Since medical-shortage townships mainly distributed in high outmigration northern Anhui and mountainous western and southern Anhui, this paper supported policies of encourage rural–urban migration (migration from rural to urban) with emigrant’s own children and old parents out of these populous or mountainous rural areas for better urban life. In short run, more medical resources needed in recognized shortage areas. There had been a great contribution from geography and location science to spatial planning of medical resources (Wang, 2012). Several accessibility-based location-allocation models had been proposed as regional planning tools to maximize or equalize spatial accessibility to services (Li, Vo, et al., 2017; Li, Wang, et al., 2017; Song et al., 2016; Tao et al., 2014). It needed noting that most of the existing spatial optimization models were focused on allocating medical resources to match rural residents and overlooked rural–urban migration in urbanizing China.
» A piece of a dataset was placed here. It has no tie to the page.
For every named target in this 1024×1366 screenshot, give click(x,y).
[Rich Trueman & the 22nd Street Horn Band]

Therefore, it needed considering rural labor force's free migration to any city with their old parents and young children, and then allocating medical resources (Zhao & Li, 2009).
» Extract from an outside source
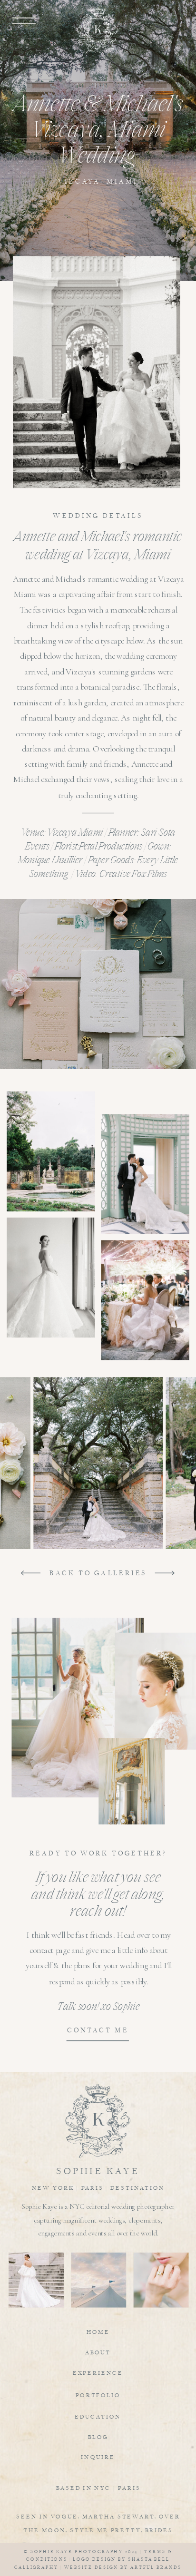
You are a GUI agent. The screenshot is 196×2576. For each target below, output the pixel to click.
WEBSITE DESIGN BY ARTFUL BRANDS (123, 2567)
This study was subjective to several limitations in data and methodology. Though township, the smallest administrative unit in China, served as analysis unit in this paper, yet as all studies using aggregate data, our study still suffered from the modifiable areal unit problem (MAUP) and ecological fallacy. So, it was helpful for policymakers to examine medical-shortage townships. Additionally, due to difficulty in obtaining data for medical-institution locations and their beds, as well as the relative lack of research results in accessibility on township scale in a provincial context, this paper only took the position of the best hospital in each county as the location of medical resources, so uncertainty was introduced in accessibility estimation by this strong assumption. Besides, limited to data available, this paper analyzed only the disparity of accessibility in special age groups and among urbanization groups, not considering other non-spatial factors like insurance type, the proportion of the population with a disability lasting more than one year, the levels of illiteracy, and the proportion of families without tap water. After release of China's 3rd National Agricultural Census, it was expected to have alternative access to more economic data of township. Lastly, with China’s rapid urbanization, township population, transportation infrastructure, and medical institutions were changing. This paper analyzed the spatial distribution of accessibility with cross-sectional data and did not explore the dynamic characteristics of accessibility.

5 Conclusion

It was helpful to reassess medical accessibility of township to county hospital after application of Settlement of Non-local Medical Treatment within province. Based on spatial accessibility from E2SFCA, this paper assessed variations of spatial accessibility to county hospital in special age groups and among urbanization groups in provincial China by township for 2015, recognized medical-shortage townships using hot and cold analysis and divided them by age and urbanization. The results showed that for the whole Anhui, percent of 65 + and 0–14 age groups were both higher in townships with below-average accessibility than those in townships with above-average accessibility, and accessibility to county hospital decreased significantly as urbanization level descended. On 99% confidence, 34 physiological medical-shortage townships recognized located in northern and mountainous western Anhui, and 13 economic medical-shortage townships were mainly found in mountainous western and southern Anhui. According to the results, in the short run, more medical resources needed allocating to these areas, yet in the long run, we suggested policymakers paying more attention to protect labor force's full right of free migration with family.